No Flash at the Met is an excerpt from The Guardist, published in the Metropolitan Diary of the New York Times, May 3, 2013.

Dear Diary:

It was so obviously Barbra, underneath her enormous glasses and big straw hat, that I figured the best thing to do was pretend I didn’t notice, so I moseyed back to my post somewhere between Van Gogh’s cypresses and Gauguin’s walking stick.

There weren’t a lot of people in the Met that day. The one rule, other than please don’t touch, that had to be commonly enforced was: no flash.

There’s always a flicker of tension the moment before a flash goes off. As a guard you learn to tune into it — to feel the pressure behind the bulb, just before it irreversibly sucks a shade of color from the 19th-century pigments.

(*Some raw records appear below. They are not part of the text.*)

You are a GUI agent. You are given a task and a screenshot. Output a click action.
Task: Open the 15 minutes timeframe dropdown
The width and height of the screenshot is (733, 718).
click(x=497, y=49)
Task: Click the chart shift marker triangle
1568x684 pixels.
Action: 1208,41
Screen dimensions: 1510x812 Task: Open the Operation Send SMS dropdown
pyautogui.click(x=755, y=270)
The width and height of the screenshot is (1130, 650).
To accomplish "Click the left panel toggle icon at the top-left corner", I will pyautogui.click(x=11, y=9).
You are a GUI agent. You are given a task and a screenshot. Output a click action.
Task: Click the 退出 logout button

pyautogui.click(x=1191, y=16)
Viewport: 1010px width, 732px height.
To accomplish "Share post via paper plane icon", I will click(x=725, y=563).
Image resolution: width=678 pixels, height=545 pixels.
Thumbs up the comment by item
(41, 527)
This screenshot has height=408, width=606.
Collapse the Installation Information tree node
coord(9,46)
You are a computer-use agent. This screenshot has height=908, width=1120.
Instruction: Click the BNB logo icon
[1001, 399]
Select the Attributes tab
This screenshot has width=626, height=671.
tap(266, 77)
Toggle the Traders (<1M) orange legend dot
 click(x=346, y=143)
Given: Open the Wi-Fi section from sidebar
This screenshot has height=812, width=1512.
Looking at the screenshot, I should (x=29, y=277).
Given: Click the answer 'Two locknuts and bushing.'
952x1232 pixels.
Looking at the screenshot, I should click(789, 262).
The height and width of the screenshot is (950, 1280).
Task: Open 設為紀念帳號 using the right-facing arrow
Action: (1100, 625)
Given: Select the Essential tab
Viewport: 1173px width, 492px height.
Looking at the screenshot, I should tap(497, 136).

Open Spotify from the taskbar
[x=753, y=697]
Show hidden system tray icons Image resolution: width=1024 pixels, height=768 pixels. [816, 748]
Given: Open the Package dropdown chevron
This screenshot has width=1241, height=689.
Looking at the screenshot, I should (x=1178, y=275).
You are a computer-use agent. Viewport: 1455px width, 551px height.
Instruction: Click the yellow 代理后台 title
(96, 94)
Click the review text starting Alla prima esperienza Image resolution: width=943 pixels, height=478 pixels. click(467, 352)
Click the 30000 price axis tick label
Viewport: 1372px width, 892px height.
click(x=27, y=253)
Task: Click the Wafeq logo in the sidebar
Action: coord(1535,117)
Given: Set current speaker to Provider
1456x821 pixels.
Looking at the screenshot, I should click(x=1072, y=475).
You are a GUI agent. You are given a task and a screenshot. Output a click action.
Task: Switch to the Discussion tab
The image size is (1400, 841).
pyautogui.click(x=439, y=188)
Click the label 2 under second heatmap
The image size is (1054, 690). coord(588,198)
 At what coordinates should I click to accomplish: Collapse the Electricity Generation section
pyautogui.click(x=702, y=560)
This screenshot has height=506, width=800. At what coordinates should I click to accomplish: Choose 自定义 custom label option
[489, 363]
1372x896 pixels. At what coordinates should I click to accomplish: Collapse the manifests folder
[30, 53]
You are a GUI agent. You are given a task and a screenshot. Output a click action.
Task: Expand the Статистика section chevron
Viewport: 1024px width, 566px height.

I watched the big straw hat pull up in front of Vincent’s wheat fields, and form her legendary hand into a clutch.

“Wait, Barbra, no flash!” I was as shocked as she was how the words had popped out. We exchanged a look, shared embarrassment.

“It’s O.K., I’m not her,” she said, and walked off, a goddess disguised as a beggar.

Then a tall man in a silk shirt stepped to me, wide-eyed and incredulous.

“Do you know who you just told not to use a flash?”

“Who?”

“That was Bette Midler!”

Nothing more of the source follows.